短い船旅
おそらく海に居た、青い光が充ちていた。さらさらととろとろの合間みたいな質感の空気が、少しこわばりながら停滞している。 音を奏でると綻び、こわばりは音を絡め豊かに雪崩れて、ホールの隅々へと広がっていった。
ここは都会のはず、けれど人の濃すぎる匂いも、煩わしい喧騒も切り離されてしまったみたい。きちんと戻れるだろうか、戻りたくないような気もする。この思い起こせないのに懐かしい何かに抱かれて眠っていたい。ゆりかごに無抵抗にうずまる赤ん坊のような心地でいた。
音は風になって、私達の鼓膜を刺激する。
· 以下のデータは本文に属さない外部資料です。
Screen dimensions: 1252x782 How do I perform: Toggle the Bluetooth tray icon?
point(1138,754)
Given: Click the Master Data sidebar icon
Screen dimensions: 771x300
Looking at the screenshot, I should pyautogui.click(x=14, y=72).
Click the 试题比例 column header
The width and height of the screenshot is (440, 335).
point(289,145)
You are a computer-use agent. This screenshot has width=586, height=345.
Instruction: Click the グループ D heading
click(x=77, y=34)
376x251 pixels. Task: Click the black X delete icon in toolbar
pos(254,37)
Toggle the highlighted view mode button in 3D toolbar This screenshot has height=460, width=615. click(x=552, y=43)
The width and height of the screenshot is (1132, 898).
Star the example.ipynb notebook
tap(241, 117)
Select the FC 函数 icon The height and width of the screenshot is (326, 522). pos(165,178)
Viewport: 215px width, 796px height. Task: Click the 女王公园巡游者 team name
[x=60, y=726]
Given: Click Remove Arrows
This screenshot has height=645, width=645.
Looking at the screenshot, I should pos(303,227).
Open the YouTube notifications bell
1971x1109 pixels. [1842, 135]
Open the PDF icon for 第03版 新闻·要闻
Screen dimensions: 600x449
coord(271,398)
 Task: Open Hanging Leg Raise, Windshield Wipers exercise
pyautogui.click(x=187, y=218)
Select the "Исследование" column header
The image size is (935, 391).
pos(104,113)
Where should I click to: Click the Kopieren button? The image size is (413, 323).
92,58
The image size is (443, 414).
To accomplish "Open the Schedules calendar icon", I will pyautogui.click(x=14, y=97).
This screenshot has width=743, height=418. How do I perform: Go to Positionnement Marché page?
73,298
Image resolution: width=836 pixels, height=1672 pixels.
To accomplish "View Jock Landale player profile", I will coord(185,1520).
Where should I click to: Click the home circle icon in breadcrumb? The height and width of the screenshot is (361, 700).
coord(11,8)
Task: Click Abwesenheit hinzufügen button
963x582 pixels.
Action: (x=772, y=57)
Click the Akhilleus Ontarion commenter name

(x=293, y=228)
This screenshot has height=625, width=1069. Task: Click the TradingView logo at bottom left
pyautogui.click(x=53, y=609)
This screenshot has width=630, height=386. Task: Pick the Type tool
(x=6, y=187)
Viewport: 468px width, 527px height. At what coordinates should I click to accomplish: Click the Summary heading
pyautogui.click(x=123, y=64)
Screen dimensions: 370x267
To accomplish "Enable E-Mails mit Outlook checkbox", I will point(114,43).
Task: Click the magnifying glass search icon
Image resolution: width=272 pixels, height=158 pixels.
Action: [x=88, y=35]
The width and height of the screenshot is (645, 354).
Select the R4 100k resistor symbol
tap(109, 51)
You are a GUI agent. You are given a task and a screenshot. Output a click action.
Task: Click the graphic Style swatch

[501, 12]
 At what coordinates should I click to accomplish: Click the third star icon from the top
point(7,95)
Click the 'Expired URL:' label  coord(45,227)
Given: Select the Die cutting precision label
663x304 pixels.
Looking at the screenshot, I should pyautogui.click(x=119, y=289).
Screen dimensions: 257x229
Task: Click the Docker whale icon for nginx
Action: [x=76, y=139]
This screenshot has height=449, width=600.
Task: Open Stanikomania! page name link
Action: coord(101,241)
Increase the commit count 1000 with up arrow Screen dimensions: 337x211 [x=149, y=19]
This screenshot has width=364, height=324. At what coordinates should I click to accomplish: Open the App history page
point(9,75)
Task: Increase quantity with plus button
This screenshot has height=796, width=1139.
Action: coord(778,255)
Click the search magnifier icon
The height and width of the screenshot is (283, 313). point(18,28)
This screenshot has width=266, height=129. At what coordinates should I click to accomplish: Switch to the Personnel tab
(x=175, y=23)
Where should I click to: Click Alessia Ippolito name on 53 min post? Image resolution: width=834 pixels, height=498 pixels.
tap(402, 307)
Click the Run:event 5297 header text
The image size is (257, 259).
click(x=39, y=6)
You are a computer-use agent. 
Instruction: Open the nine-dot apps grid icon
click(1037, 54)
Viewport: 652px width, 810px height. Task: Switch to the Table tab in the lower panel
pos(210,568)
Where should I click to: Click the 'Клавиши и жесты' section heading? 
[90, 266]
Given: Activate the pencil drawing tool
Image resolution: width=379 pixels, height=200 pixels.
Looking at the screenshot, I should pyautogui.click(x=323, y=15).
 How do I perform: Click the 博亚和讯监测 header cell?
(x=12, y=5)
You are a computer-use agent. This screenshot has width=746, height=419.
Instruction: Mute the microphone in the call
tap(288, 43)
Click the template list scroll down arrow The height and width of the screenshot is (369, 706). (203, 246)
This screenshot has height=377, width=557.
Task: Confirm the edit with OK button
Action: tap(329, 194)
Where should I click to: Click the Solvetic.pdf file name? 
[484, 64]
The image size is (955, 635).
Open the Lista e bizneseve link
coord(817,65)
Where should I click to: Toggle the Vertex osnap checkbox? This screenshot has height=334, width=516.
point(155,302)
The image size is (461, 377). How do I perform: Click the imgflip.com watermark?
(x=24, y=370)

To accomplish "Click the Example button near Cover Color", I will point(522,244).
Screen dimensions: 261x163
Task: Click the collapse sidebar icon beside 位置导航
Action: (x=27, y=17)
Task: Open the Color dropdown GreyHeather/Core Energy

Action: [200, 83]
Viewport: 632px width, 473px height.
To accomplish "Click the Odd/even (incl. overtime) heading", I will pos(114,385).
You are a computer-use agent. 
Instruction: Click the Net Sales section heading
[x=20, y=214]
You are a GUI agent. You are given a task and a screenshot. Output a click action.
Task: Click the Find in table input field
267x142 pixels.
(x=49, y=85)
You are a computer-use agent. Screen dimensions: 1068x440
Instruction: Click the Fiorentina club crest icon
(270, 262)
この世界にそぐわない類いの、裸の魂から破裂する歌声に起こされ、悲しみも喜びも表層までたちのぼって、すべてが痛いほど光を求めて疼く。引き剥がされ、本来の輪郭をなぞりながら愛しさで浸され、びしょびしょに濡れた身体が重たくて、このまま沈んでしまいたいと思った。でも、もう帰らないと。きちんと来た道を辿って。
「きみが、うまれたなら、
珊瑚はゆりかご、
貝はシェルター、
海は目溜め、
かぜはうた、」
鳥はめざめて、少女の孤独を慰むように謳っていた。